## Instruction 1:
Rewrite the stretch of the post about Solr from "As you can guess, however, the" through "querying speed, right?", changing "duplicate" to "repeated".
## Instruction 2:
Answer these questions from the post about Solr:
(a) Which genres does it list as examples of a book's genre?
(b) When is the "genres" string field created?
(c) How many "Comedy" books does the example collection contain?

## Given text:
#####

I found an easy way to search through relational data in Solr, but I am not sure if I should to optimise it further.
Let me give you an example: Say, that we have a system, where users organize books in personal collections. A Book has a genre, e.g. "Drama", "Thriller", "Horror", etc. A user collection may, and in most cases, it does, contain books from different genres.
If I want to create a search, where users can search through collections by genre, I'd like to return the results which contain books most relevant to the genre query. What I did was a simple trick - I added a search field for the collection, named "genres", which is a concatenated string of the genres of all books in that collection. This string field is created at index time. It makes a lot of sense, because, if a collection contains 30 "Thriller" and 20 "Comedy" books, in a search for "Thriller" it will appear as a more relevant result than in a search for "Comedy".
As you can guess, however, the "genres" field ends up having a lot of duplicate terms. Since it is only use behind the scenes, and not displayed anywhere, this is not so much a data integrity than an optimization problem IMHO.
I am particularly new to Solr. I am aware of how it works, and I assume that at the time of building the inverted index, each and every term gets associated with a simple frequency count. Technically, if the "genres" field consists of 100 terms or 10000 terms, 9500 of which are "Thriller" it should still not matter much for the indexing and querying speed, right?
If I am wrong, then does a syntax exist, where boosts can be given even at the input text? Say, if instead of 10000 terms, the "genres" field looked like:
"Thriller^8500 Comedy^125 Drama^12"

#####

## Source excerpt:

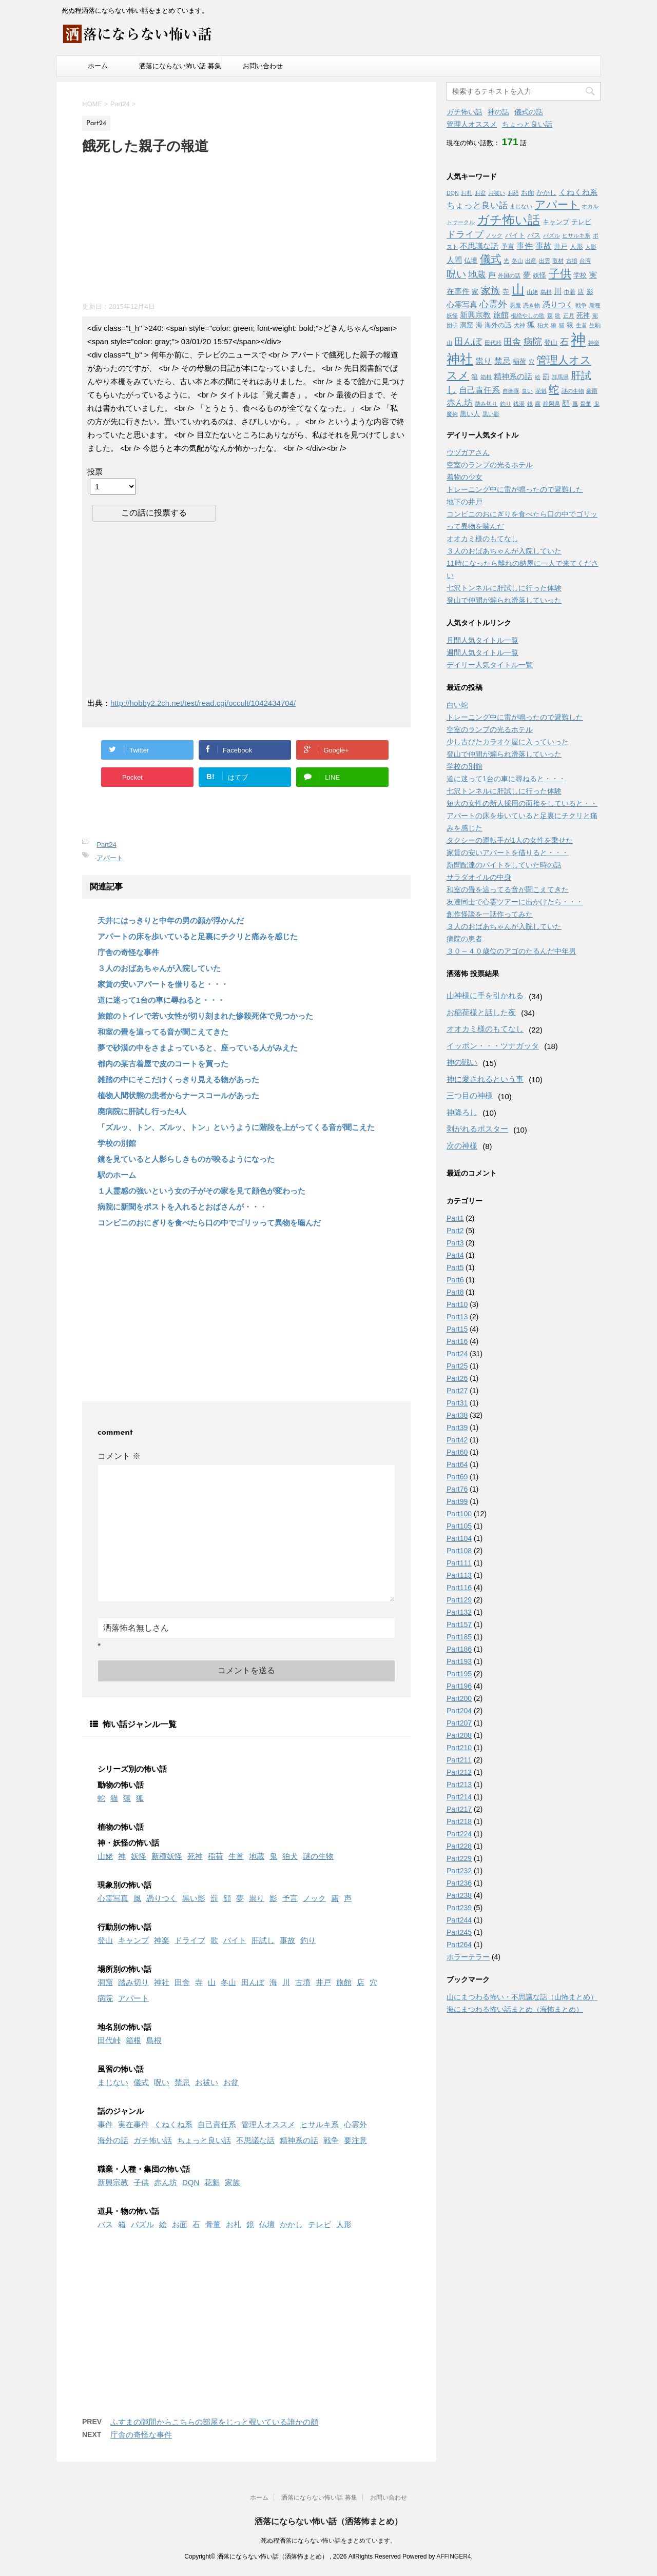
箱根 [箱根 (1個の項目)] (486, 377)
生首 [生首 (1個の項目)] (581, 325)
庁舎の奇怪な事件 (128, 952)
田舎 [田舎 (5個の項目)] (512, 341)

#####

## Task result 1:
As you can guess, however, the "genres" field ends up having a lot of repeated terms. Since it is only use behind the scenes, and not displayed anywhere, this is not so much a data integrity than an optimization problem IMHO.
I am particularly new to Solr. I am aware of how it works, and I assume that at the time of building the inverted index, each and every term gets associated with a simple frequency count. Technically, if the "genres" field consists of 100 terms or 10000 terms, 9500 of which are "Thriller" it should still not matter much for the indexing and querying speed, right?

## Task result 2:
(a) "Drama", "Thriller" and "Horror"
(b) At index time
(c) 20